Product Updates for 25.5.0

Release Date: May 20, 2025

We’re excited to announce the immediate release of Forward Enterprise version 25.5.0. This update introduces new data import capabilities, enhancements to EoL and vulnerability analysis, improved authentication controls, and increased visibility into collector operations.

What’s New

Data Analysis – Importing Data Files

Forward Enterprise now supports uploading external Data Files (CSV, JSON, or unstructured text) as enrichment sources. These files can be used in NQE queries to provide context and enhance analysis results.

• Data files are uploaded at the organization level.

• They must be explicitly included on the Sources page for each network where they are needed.

• Only users with Network Admin or higher privileges can upload data files.

Structured content becomes part of the NQE data model and is queryable by field names, similar to other data sources. Files are snapshot-aware and are preserved during snapshot export and restore.

Data Analysis – Expanded End of Life (EoL) Coverage

The End of Life analysis, introduced in version 24.11, has been extended to include Palo Alto Networks hardware platforms, further helping teams manage lifecycle risk across more vendor environments.

Data Analysis – NQE Query Table Enhancements

Two key improvements enhance the usability of NQE query results:

• Glob filtering for both regular and enum-based columns.

• Information status formatting for individual query cells, providing clearer context.

For more details, see the NQE-specific release notes.

Collection – Collector Queue Visibility

Gain real-time insight into collector operations. Users can now view a queue of pending tasks, including:

• Who triggered each operation

• When it was triggered

• Operation type and queue position

• Runtime duration

Admins or job owners can also monitor progress and terminate operations directly from the UI.

Security – Vulnerability Detection for Dell OS9

This release adds enhanced configuration-based CVE detection for Dell devices running OS-9, expanding platform coverage in vulnerability management.
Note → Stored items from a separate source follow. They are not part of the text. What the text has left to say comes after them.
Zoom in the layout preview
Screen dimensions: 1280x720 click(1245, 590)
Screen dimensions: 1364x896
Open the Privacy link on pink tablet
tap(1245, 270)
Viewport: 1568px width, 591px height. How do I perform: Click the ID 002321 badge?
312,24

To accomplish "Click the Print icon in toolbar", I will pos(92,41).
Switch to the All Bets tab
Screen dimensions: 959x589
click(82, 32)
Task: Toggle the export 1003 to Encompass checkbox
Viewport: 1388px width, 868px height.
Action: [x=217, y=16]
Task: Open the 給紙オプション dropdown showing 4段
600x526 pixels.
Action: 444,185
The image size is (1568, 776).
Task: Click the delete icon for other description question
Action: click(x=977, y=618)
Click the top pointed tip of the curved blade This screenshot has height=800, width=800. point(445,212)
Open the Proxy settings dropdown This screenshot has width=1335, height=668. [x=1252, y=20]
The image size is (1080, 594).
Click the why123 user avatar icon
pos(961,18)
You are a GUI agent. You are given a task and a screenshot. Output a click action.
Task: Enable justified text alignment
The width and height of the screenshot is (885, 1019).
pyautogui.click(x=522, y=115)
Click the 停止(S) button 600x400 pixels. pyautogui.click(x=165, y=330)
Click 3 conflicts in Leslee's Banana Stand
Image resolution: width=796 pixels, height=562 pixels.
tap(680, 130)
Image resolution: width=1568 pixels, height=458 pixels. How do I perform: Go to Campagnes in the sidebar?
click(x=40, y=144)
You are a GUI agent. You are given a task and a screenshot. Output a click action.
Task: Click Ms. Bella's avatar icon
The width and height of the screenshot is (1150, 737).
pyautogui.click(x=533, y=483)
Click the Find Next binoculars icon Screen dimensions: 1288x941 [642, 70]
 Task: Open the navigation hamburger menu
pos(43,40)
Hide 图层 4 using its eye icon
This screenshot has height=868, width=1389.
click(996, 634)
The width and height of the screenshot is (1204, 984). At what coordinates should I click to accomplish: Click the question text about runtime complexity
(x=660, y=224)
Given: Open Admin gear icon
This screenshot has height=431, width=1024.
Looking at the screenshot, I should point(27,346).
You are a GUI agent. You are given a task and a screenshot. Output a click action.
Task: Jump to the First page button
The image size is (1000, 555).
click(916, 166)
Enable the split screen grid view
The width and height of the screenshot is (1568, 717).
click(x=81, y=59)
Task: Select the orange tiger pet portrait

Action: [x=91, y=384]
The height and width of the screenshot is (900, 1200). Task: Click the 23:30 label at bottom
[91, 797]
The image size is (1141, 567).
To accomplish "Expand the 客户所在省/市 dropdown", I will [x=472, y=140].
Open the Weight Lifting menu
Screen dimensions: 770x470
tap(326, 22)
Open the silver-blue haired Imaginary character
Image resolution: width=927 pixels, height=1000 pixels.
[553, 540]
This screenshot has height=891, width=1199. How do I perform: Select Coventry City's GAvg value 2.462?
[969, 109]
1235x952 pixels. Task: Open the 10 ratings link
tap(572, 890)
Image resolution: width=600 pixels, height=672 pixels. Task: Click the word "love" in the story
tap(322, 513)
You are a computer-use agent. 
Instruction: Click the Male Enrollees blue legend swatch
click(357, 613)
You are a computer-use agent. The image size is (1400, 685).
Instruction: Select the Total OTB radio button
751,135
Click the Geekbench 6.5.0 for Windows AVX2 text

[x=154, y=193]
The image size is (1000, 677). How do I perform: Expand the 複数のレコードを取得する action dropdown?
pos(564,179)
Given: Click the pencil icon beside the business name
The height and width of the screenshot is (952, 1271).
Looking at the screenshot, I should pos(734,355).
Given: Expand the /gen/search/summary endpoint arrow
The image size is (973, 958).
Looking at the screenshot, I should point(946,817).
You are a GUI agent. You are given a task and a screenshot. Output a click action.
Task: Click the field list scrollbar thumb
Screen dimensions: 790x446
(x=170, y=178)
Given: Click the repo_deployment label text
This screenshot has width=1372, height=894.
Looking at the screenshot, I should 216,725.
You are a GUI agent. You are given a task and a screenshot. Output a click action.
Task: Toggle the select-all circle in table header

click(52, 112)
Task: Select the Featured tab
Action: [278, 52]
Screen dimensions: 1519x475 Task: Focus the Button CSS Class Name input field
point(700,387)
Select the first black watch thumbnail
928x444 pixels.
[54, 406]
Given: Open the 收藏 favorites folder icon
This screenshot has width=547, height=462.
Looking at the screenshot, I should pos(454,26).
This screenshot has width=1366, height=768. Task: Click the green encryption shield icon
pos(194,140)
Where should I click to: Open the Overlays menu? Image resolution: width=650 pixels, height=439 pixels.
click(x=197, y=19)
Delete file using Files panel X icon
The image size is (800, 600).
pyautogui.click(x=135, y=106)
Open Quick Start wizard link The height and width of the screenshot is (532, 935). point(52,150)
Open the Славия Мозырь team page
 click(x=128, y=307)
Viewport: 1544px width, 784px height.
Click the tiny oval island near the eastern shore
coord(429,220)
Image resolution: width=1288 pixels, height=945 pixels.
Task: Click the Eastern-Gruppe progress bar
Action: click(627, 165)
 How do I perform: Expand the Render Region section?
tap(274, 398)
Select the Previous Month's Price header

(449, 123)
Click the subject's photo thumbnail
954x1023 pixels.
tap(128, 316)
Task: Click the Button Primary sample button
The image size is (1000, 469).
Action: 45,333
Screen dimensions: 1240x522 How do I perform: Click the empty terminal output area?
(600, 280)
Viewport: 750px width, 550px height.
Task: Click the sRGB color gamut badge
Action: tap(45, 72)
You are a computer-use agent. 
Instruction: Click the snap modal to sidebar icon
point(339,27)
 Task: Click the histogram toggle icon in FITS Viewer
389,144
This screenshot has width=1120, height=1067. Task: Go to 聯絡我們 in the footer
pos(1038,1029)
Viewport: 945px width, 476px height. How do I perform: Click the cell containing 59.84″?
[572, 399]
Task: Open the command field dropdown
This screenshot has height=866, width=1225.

Authentication – API Token Management Enhancements

Org Admins now have improved visibility and control over API tokens assigned to users. New capabilities include:

• Viewing token creation time and last used timestamp

• Setting expiration durations (in days)

• Revoking tokens from the UI

Modeling Enhancements

• Checkpoint – Added support for collecting system configuration.

• Aruba (AOS-CX) – Added support for GRE, IPSec, and VXLAN tunnel types.

Additional Features

• Authentication – Option to tie login sessions to IP addresses to help prevent session hijacking.

• Collection – Smart auto-association of credentials improves efficiency in device access configuration.